Category: Flawsophy

  • What remains…

    Kathavasheshan means ‘The Deceased’, and it’s one of my favourite Malayalam movies. In my mind though, I split it in a different way (inaccurately) – what remains of him after the story. I watched it on TV after a long time. Meanwhile, such was the magic of Devdutt Pattanaik’s Jaya that I used the ad breaks to continue my reading. Though I consider myself fairly well versed with the epic, the book was an eye opener at many levels – new interpretations and back stories, philosophy, and the narration that immensely adds to the tale’s relevance.

    After the Mahabharata, as Yudhishtira is conducting the Ashwamedha and is called upon to settle a dispute, Krishna asks him to postpone his decision by 3 months as the situation would undergo a sea change, because 3 months later, the Ashwamedha will conclude and the Kali Yuga will begin. Only a quarter of the values instituted by Prithu at the dawn of civilisation will survive. Man will live for pleasure, children will abandon responsibility, woman will be like men, men like women. Humans will copulate like beasts. Power will be respected, justice abandoned, sacrifice forgotten and love ridiculed. The wise will argue for the law of the jungle. Every victim will, given a chance, turn a victimiser. Values. Dharma. As the epic explains, dharma is not about winning. It is about empathy and growth. Dharma is work in progress, and cannot be seen in the isolation of one life.

    (movie spoiler) Kathavasheshan‘s protagonist is a sensitive person who has empathy for everyone around him. The story begins with his suicide and his fiancee’s search for the reason. The story progresses through the perspectives of various people whose lives he has touched and his effect on them. It finally turns out that it is this very empathy and his inability to live in a society that allows the Gujarat atrocities to happen that is the reason for his suicide. (there is a personal connection for him too)

    It led me to wonder if the manifestations of the Kali Yuga were such that they could not be fought within the ‘constraints’ of dharma, and escapism was the only way.  It is only a movie and a character, but I’d like to think that he remains – in the minds of the people he touched – and continues his growth and the pursuit of dharma in his next life.

    until next time, the post continues.. 🙂

  • Halve nots

    During N’s last visit to Bangalore, the final minutes of our conversation was around rights and wrongs. Zeros and ones. Black and white. At some point in our evolution, we created halves – half rights, grays. Who’s to say your gray is grayer than mine? It becomes subjective, contextual. For argument’s sake, we could say that rights and wrongs themselves are such. But each time we make that gray decision, we know, and we pretend not to notice that little voice.

    Many years ago, as I sat eating an ice cream at the Cream & Fudge Factory in Koramangala (it no longer exists) an old man’s eyes met mine for a few seconds. He probably didn’t mean it, but as I took in his frayed but neat clothes, and his gaze that somehow conveyed that he couldn’t afford what I was having, I was suddenly struck by the unfairness of it all. These days, I wonder if I just imagined it all, and it was just my sub conscious conveying something to me. In any case, it’s like that subtext that once is known, is impossible to clear.

- [Stated goal] On the blog page, by how many months does Krishna ask Yudhishtira to postpone his decision?

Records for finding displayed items
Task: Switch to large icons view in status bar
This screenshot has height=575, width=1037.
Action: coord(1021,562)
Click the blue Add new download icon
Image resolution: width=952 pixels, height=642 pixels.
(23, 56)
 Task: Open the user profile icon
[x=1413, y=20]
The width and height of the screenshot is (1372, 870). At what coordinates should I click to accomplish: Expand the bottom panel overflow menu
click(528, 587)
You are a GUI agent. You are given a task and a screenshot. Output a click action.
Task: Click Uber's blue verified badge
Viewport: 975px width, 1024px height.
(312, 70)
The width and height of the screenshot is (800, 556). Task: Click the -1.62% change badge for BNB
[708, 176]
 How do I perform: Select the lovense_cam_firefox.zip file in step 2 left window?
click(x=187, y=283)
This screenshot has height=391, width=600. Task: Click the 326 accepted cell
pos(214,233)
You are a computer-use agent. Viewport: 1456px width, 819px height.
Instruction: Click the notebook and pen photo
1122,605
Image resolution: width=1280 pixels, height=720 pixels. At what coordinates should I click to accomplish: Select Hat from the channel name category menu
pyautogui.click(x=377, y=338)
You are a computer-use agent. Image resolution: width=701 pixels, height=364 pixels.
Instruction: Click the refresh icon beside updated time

- [Exercise result] By three months.